Wenn die wenigstens sagen würden, ich hole nen Kollegen der sich auskennt,
was solls es gibt ja Internet.
So jetzt hoffe ich nur noch dass das Wetter endlich mal besser wird.
Gruß Inge


----------



## sunnycrocket (25. März 2009)

*AW: Zement auf Teichfolie*



Pauli06 schrieb:


> Noch ne Frage: da gibt es dieses teure Vlies von Naturagart, würde kleinere Löcher abdichten. Was haltet ihr von so was?




Hi Inge,

habe selbst mit dem NG-System und Komponenten gebaut, und bin vollauf zufrieden.
Mit Sicherheit bekommt man Folie und Vlies woanders billiger - aber die Qualität ist 1a.

Das Vlies mit der von Dir genannten Eigenschaft nennt sich Vlies 900.
Das Zeug ist so "dick", daß selbst bei dünnerer PVC-Folie eine Beschädigung fast unmöglich ist.
Um Deinen Randbereich richtig zu verbinden, würde ich Dir die Verbundmatte von NG empfehlen. 
Diese VM wird direkt auf die Teichfolie geklebt und dann mit Mörtel eingerieben. Darauf kannst Du dann Deine Steine NASS in NASS kleben oder ausrichten.
Somit hast ne sichere Verbindung mit der Folie und gleichzeitig einen UV-Schutz für den Uferbereich.

Kannst ja mal auf meine Homepage schaun, da haben wir´s beschrieben.

Gruß Michael


----------



## schilfgrün (25. März 2009)

■ **AUFGABE**
Zitiere aus dem Text über Teichfolie wortgetreu den Abschnitt von "Das Zeug ist" bis "kleben oder ausrichten.". Die Zeilen stammen aus einer anderen Quelle als der Text über Teichfolie.

■ **EINTRÄGE**
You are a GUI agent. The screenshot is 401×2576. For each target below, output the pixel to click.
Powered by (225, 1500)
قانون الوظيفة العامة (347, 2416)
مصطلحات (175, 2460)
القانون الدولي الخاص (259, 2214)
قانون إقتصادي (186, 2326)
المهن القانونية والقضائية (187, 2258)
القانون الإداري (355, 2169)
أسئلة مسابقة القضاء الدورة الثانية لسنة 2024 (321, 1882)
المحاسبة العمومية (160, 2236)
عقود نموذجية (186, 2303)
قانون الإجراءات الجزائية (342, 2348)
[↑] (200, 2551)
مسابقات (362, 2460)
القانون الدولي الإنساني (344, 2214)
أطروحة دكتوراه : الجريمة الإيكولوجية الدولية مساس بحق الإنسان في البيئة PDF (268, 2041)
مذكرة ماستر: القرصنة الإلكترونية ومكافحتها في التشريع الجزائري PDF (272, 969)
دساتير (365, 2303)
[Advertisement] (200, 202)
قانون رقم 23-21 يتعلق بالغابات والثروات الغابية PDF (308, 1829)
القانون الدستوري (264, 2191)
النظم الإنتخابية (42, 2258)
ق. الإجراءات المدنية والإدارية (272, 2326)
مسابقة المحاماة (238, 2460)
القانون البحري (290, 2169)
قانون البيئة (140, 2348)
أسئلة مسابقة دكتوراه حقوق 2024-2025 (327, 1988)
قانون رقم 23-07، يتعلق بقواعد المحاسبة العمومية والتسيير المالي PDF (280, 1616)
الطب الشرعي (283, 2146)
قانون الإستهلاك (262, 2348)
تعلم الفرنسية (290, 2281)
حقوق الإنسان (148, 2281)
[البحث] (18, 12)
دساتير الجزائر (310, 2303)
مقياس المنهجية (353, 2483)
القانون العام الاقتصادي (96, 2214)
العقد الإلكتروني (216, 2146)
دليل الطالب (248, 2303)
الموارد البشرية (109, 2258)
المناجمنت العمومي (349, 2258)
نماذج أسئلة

■ **ANTWORT**
Das Zeug ist so "dick", daß selbst bei dünnerer PVC-Folie eine Beschädigung fast unmöglich ist.
Um Deinen Randbereich richtig zu verbinden, würde ich Dir die Verbundmatte von NG empfehlen. 
Diese VM wird direkt auf die Teichfolie geklebt und dann mit Mörtel eingerieben. Darauf kannst Du dann Deine Steine NASS in NASS kleben oder ausrichten.